O elevador não tinha um odor agradável, não funcionava sempre, aterrava ferozmente em cada andar e tinha infiltrações e vá, alguns mosquitos. Mas pelo menos subia e descia como Deus manda!
Decidiram arranjá-lo. Fantástico. Parece-me muito bem como ambição para um condomínio ter um elevador decente. O que já não é nada decente é meter dois trolhas preguiçosos a trabalhar nos arranjos do elevador durante, disseram-me os mesmos com certa indignação “duas semanas” mais os 5 dias que já levavam de “trabalho” quando lhes perguntei. E sim, reitero, disseram-me “duas semanas” com um ar indignação, como se estivessem a construir as pirâmides do Egipto e fosse pois inconcebível que terminassem a obra em menos de meio mês!
Como é que é suposto subir a compra do mês, ou da semana, ou do dia, pelos nove andares de escadaria em forma de caracol? Se quase não caibo eu sozinha e se aí pelo quarto andar já estou mais arfante que o Obikwelo a cortar a meta!
E para o regozijo final, adivinhem, os trolhas começam as obras às 8 da manha! E, claro, não há melhor forma de começar o dia do que poder dormir are às 10 da manhã e em vez disso acordar às 8 com martelos e furadoras bem pertinho dos nossos ouvidos ensonados.
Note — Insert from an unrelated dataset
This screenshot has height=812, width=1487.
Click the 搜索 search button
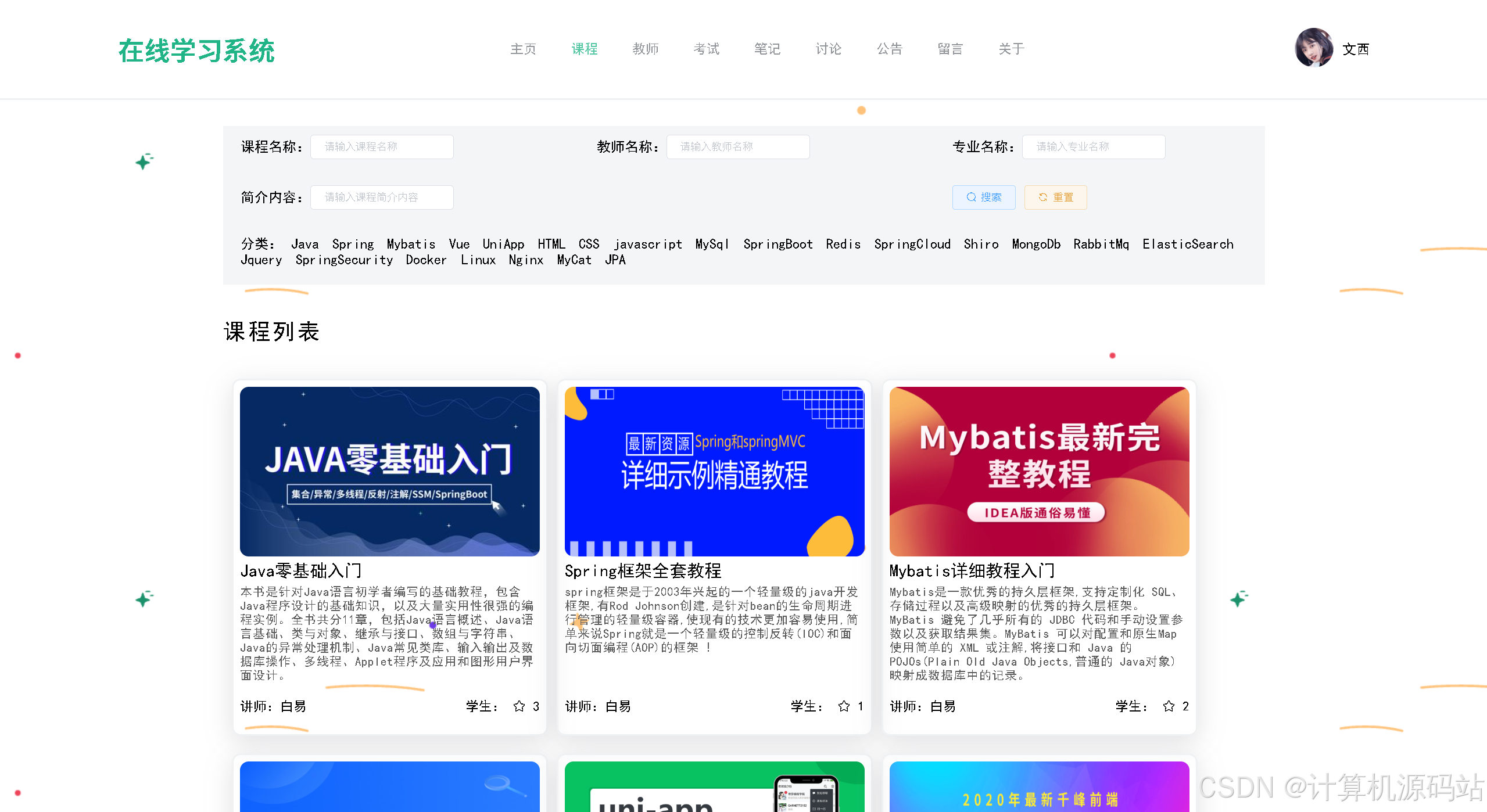[983, 197]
Assim sendo, acho que tenho o direito plenamente legal e complacente de fantasiar o desaparecimento dos dois trolhas. Fantasio ameaçá-los com uma faca da cozinha, daquelas sem ponta vá. Outra derivação possível seria o típico rolar pelas escadas abaixo ou, ironia das ironias, cair dentro do buraco onde antes havia um elevador com utilidade e agora há apenas um grande vazio.
Não sei, amanha quando passar por eles, depois de ter descido uns 6 andares e de ter sofrido um despertar traumático às 8 da manha, de certeza que se me estimulam mais fantasias.